Data excerpts
┄┄┄┄┄┄┄┄┄┄
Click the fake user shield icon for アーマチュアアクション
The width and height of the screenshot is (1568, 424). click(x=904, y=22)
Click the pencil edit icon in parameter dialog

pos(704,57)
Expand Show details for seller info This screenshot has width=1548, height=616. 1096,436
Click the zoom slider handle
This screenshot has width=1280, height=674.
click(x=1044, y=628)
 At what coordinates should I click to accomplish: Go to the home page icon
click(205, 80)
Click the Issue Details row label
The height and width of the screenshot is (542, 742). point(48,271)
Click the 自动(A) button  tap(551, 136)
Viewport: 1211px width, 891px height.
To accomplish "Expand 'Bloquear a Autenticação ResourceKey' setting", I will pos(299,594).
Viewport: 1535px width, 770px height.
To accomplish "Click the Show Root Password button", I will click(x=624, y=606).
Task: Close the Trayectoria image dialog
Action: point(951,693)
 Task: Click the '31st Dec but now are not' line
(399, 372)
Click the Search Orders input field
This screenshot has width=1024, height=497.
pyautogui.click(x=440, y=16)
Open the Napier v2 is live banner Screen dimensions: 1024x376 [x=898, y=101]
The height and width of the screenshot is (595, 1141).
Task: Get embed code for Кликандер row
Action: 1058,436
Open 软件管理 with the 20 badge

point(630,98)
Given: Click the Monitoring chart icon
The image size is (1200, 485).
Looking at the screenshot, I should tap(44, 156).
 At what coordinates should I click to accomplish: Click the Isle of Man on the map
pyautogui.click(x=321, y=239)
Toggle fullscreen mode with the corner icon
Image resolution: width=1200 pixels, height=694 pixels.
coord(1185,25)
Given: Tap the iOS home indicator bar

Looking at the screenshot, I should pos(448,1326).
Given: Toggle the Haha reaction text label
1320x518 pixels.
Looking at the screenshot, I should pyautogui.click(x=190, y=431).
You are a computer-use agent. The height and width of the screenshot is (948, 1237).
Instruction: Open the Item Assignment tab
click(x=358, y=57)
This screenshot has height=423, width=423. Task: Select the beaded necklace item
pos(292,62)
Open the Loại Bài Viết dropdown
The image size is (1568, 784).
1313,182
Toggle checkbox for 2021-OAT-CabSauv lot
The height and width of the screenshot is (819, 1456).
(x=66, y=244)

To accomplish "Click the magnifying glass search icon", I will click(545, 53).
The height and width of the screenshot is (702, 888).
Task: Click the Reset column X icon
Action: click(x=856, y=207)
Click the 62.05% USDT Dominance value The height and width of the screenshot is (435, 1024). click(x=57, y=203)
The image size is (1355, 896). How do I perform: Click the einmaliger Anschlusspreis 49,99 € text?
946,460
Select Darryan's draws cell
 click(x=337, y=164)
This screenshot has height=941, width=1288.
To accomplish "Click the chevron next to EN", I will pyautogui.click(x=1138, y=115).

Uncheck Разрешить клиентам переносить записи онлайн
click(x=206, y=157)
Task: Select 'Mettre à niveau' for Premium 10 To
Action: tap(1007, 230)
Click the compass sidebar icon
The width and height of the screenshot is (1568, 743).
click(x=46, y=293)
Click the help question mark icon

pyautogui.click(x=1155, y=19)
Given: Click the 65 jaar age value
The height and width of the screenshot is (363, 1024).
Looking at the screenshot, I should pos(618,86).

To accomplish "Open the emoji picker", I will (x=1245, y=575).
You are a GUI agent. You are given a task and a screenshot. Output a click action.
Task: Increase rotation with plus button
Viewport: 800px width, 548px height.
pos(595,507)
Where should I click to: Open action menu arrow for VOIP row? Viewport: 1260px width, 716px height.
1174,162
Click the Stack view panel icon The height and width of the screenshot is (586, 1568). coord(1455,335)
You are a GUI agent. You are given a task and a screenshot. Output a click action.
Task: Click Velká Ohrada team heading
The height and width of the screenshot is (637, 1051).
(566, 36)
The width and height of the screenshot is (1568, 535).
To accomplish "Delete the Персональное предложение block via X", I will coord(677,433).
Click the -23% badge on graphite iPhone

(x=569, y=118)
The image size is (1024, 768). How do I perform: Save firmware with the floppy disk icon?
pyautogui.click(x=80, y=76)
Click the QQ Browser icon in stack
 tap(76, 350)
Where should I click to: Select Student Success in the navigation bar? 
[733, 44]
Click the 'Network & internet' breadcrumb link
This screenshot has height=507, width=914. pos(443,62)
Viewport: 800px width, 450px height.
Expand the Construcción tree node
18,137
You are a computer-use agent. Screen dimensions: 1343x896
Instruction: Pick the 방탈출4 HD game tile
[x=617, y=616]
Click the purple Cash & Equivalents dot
┄┄┄┄┄┄┄┄┄┄
Exercise brief => Which lines should be output? Exactly those from the first line of the data through the line containing "Viewport: 1535px width, 770px height.", inclusive.

Solved exercise =>
Click the fake user shield icon for アーマチュアアクション
The width and height of the screenshot is (1568, 424). click(x=904, y=22)
Click the pencil edit icon in parameter dialog

pos(704,57)
Expand Show details for seller info This screenshot has width=1548, height=616. 1096,436
Click the zoom slider handle
This screenshot has width=1280, height=674.
click(x=1044, y=628)
 At what coordinates should I click to accomplish: Go to the home page icon
click(205, 80)
Click the Issue Details row label
The height and width of the screenshot is (542, 742). point(48,271)
Click the 自动(A) button  tap(551, 136)
Viewport: 1211px width, 891px height.
To accomplish "Expand 'Bloquear a Autenticação ResourceKey' setting", I will pos(299,594).
Viewport: 1535px width, 770px height.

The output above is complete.